Panel moderator Swanee Hunt—the Eleanor Roosevelt Lecturer in Public Policy at the Harvard Kennedy School, president of the Hunt Alternatives Fund, and chair of the Institute for Inclusive Security—kicked off the panel with a short anecdote about her own Radcliffe affiliation. "In 1968, I was dying to go to Radcliffe," she said, but her conservative father wouldn't allow her to because, he said, "Radcliffe was run by Communists. Instead, she was sent to Southern Methodist University, which, she recounts, "was also run by Communists, but at least it was 10 minutes from the house." Hunt now works to advance innovative approaches to social change, including inspiring women to political leadership, and will release her third book this fall, Worlds Apart: Bosnian Lessons for Global Security. Hunt, who also participated in the recent Institute conference "Driving Change, Shaping Lives: Gender in the Developing World," introduced the panelists, marveling over "the rich range of experience and expertise we have here at this table."
As director of the Center for Adolescent Health & the Law, Abigail English '71, RI '11 focuses on the needs of vulnerable young people, including adolescents' access to comprehensive, affordable health care. This year, she is the Frieda L. Miller Fellow at Radcliffe Institute, where she has been researching sexual exploitation and trafficking of adolescents. Confronting this worldwide problem, she said she is "forced to confront once again the necessity for change and the difficulty in achieving it." She stressed her belief that change will only take place when there is broad public awareness of the problems and active political will to enact change—and that those who want to see change come about must be willing to invest some part of themselves in the struggle, never losing sight of empathy and hope. English is herself willing to make such an investment. "Change is worth working for and possible to achieve," she said. "So I have tried to use this year at the Radcliffe Institute as I tried to use my years at Radcliffe College: to learn about empathy and to change my own life so that I could keep on trying to change the world."
Lani Guinier '71 became the first woman of color appointed to a tenured professorship at Harvard Law School and is now Bennett Boskey Professor of Law. Through her work, books, and scholarly writing, Guinier addresses issues of race, gender, and democratic decision-making and seeks new ways of approaching affirmative action. Guinier confessed her cynical tendencies and her wish to temper that cynicism with a healthy dose of hope. Wishing to reconcile the two, she settled on the notion of "leading from behind," espoused by Nelson Mandela, as the theme for her remarks. "The shepherd doesn't stand in front of a flock of sheep and motion the sheep to follow him," she explained; rather he "identifies one or two energetic sheep who are moving in the right direction and then corrals the rest of the flock to follow the leaders." Guinier equated her students with these "leader sheep," and went on to relate anecdotes from her teaching career in which students took the initiative to change a status quo they deemed unacceptable. "Social change really comes from identifying young, energetic spirits who are moving in the right direction," said Guinier. "Although I have not been successful in corralling the rest of the flock, let me assure you."

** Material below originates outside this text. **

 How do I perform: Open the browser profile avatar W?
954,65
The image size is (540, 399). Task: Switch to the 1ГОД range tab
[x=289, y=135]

Nancy E. Hill RI '11 is the Suzanne Young Murray Professor at the Radcliffe Institute and a professor at the Harvard Graduate School of Education. She researches cultural, economic, and community influences on family socialization patterns that shape child and adolescent development, helping to identify policy and program interventions that enhance children's chances of reaching their potential. Hill echoed assertions by both earlier panelists that the more things change, the more they stay the same. "We haven't given up on change," she said "We're just frustrated with the change we haven't seen—or the change that we're seeing that isn't happening quickly enough." After some sobering facts about the achievement gap suffered by African American and Latino children, Hill concluded that these children are underequipped. She asserted that the way to remedy this is to actively identify and remove any biases we may have and, in this way, see and articulate change. "Sometimes treating people equally means treating them differently and giving them what they need so that they can reach their potential."
The ensuing conversation—which at times sparked lively debate—touched on themes of collective intelligence; collaboration versus individual credit; and the place of icons within social movements. Ultimately, however, the question of the day seemed to be what people in the audience could personally do to effect change. Hill encouraged attendees to go back to their communities and make personal connections, stressing that change occurs "one kid at a time." English closed with an exhortation, encouraging audience members to spend just five minutes a month on simple activism or awareness-raising activities.